Ultimately, a proposal that at the outset is aimed at shielding the EU budget from financial risks, in practice possesses the qualities for becoming a new tool in the hands of the EU to sanction Member States and exhort them to comply with the rule of law.
Tackling the burning issue of the ‘rule of law crisis’ within the EU legal order will continue to represent one of the top priorities in the Union’s political agenda also in the aftermath of the upcoming European elections and the consequent reshuffling of the main EU institutions. Should the EU take the hardest stance on current backsliding behaviours of Member States? In my personal view, undoubtedly: legitimately participating in a value-based system, without abiding by the rule of law is counterintuitive. There is no alternative but to launch the sanctioning strike of Article 7(2-4) TEU.
Bearing in mind the importance played by such foundational value, this essay has provided the reader with an analysis of the main available mechanisms in the hands of the EU, as well as of one concrete proposal, in order to ensure the Member State’s compliance with the value of the rule of law enshrined in Article 2 TEU.
The essay departs by explaining the relevance of the rule of law in the EU’s constitutional architecture and by providing a brief description of how pressing rule of law deficiencies are in Hungary and Poland. It further outlines the three main instruments at EU’s disposal to succeed in spurring Member States to uphold and safeguard the rule of law, drawing the adequate distinctions between their pre-preventive, preventive, monitoring or sanctioning character. ‘Article 7 TEU procedure’, the Commission’s ‘Rule of Law Framework’ and the Council’s ‘Rule of Law Dialogue’ are listed in sequence, from the most authoritative to the more ‘soft-law’ kind in nature.
The evidence that serious rule of law deficiencies continue as ongoing problems despite the triggering by the EU of some of its deterrent mechanisms, questioned the latter’s adequacy but at the same time paved the way for the proposal of a new mechanism to the EU legislator. The essay examines such Commission’s proposal, which links funding from the EU budget to the respect for the rule of law, also by taking into account its most recent developments. The most eye-catching novelty is the EP’s amendment, which, recalling the language used in Article 7 TEU, emphasises the understanding of the rule of law as Union value enshrined in Article 2 TEU.
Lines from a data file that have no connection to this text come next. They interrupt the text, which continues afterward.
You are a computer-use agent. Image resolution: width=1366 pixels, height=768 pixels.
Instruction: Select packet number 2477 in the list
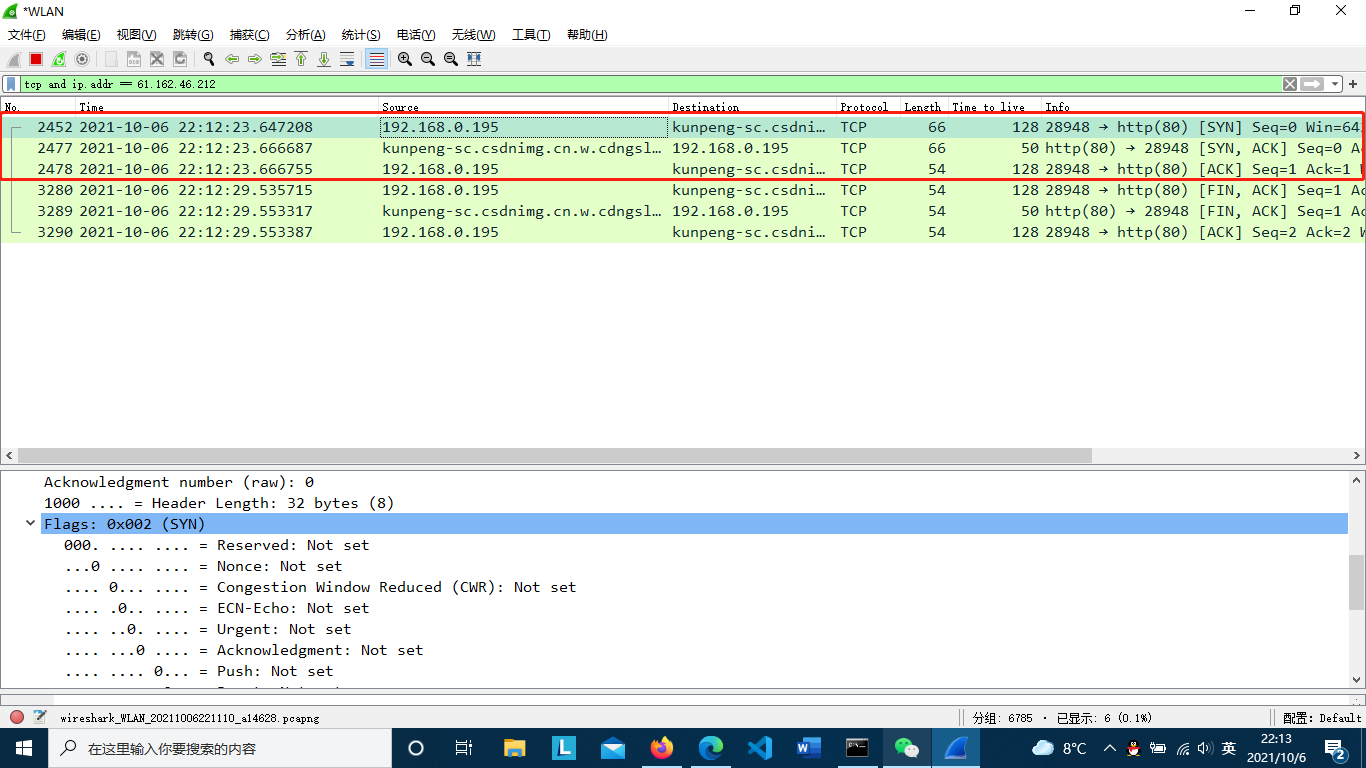tap(400, 148)
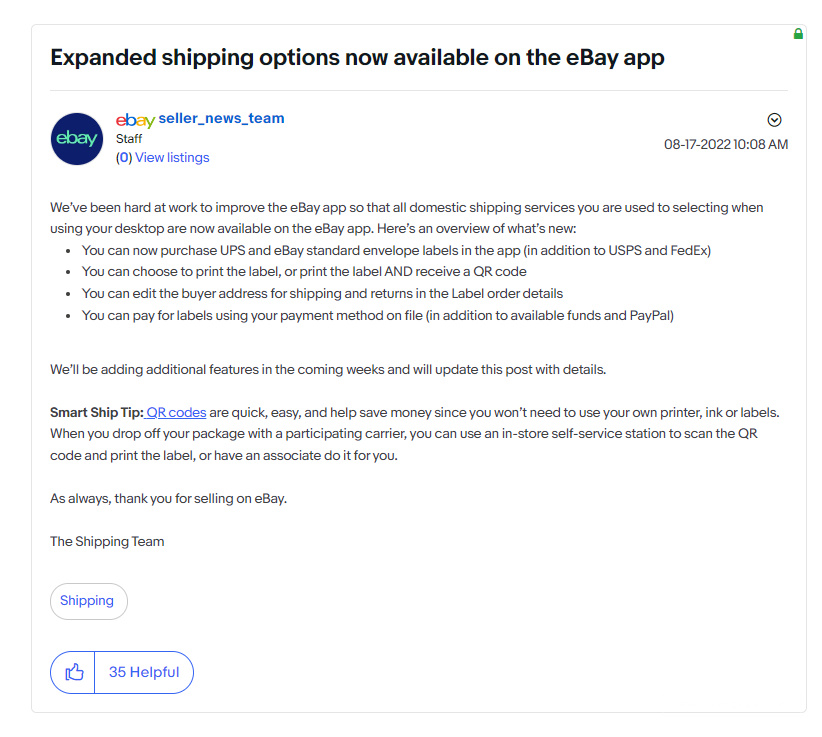Click The Shipping Team signature text
This screenshot has width=822, height=737.
pyautogui.click(x=107, y=541)
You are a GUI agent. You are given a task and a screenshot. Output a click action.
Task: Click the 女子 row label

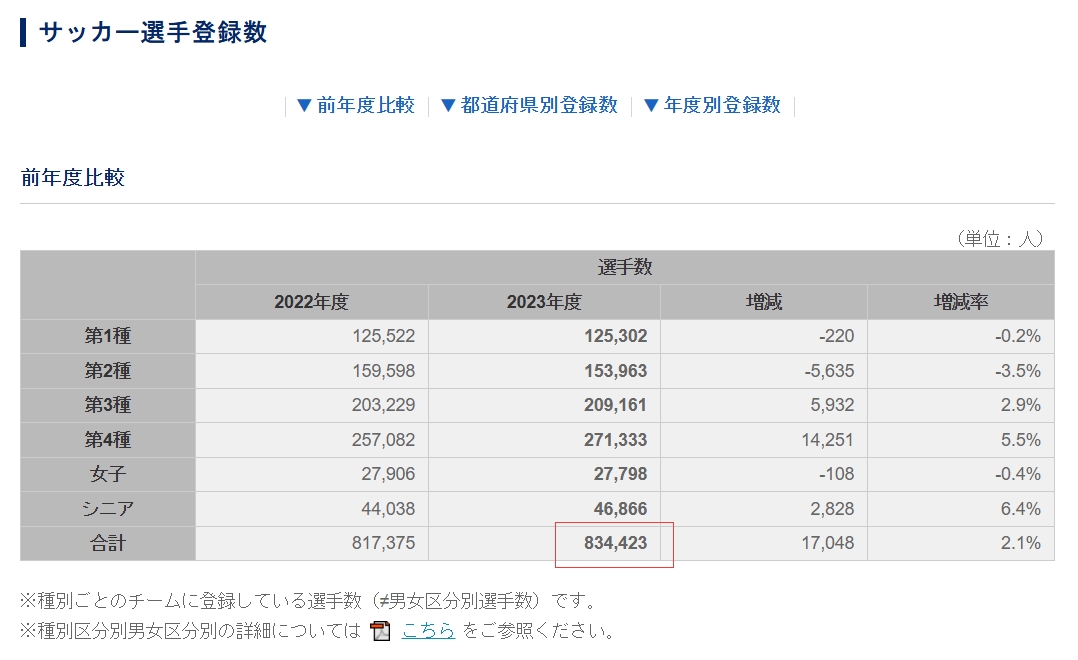(107, 475)
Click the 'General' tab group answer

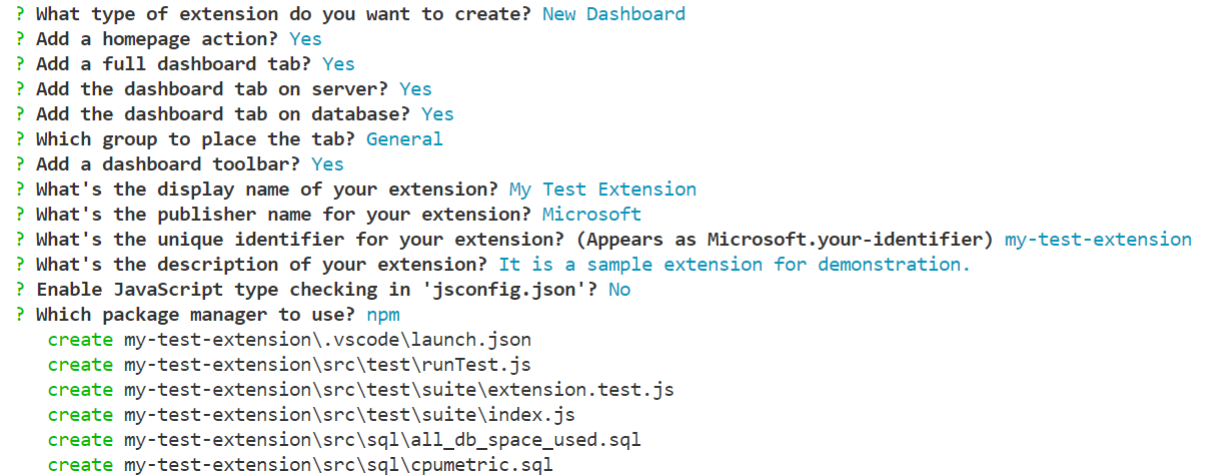404,139
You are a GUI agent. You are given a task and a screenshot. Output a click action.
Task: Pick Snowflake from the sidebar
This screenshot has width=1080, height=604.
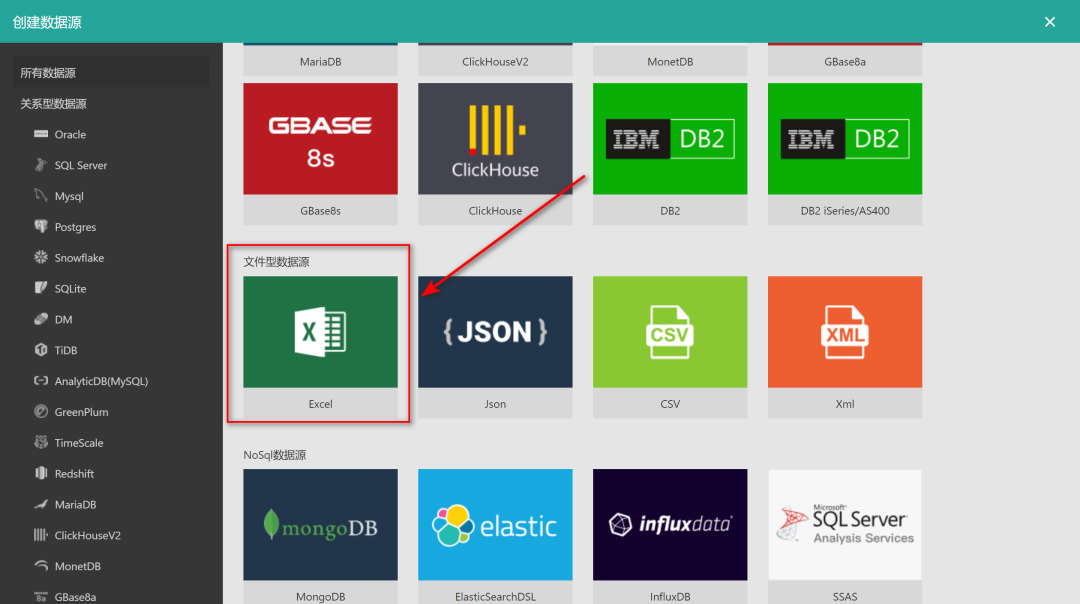[79, 258]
In the end, the final conclusion to be drawn is that the future tool foreseen by the Commission’s proposal, together with ‘Article 7 TEU procedure’, the ‘Rule of Law Framework’ and the ‘Rule of Law Dialogue’, can constitute powerful mechanisms at EU’s disposal to bring about the necessary change in backsliding states, so as to ensure that all Member States comply with the value of the rule of law enshrined in Article 2 TEU.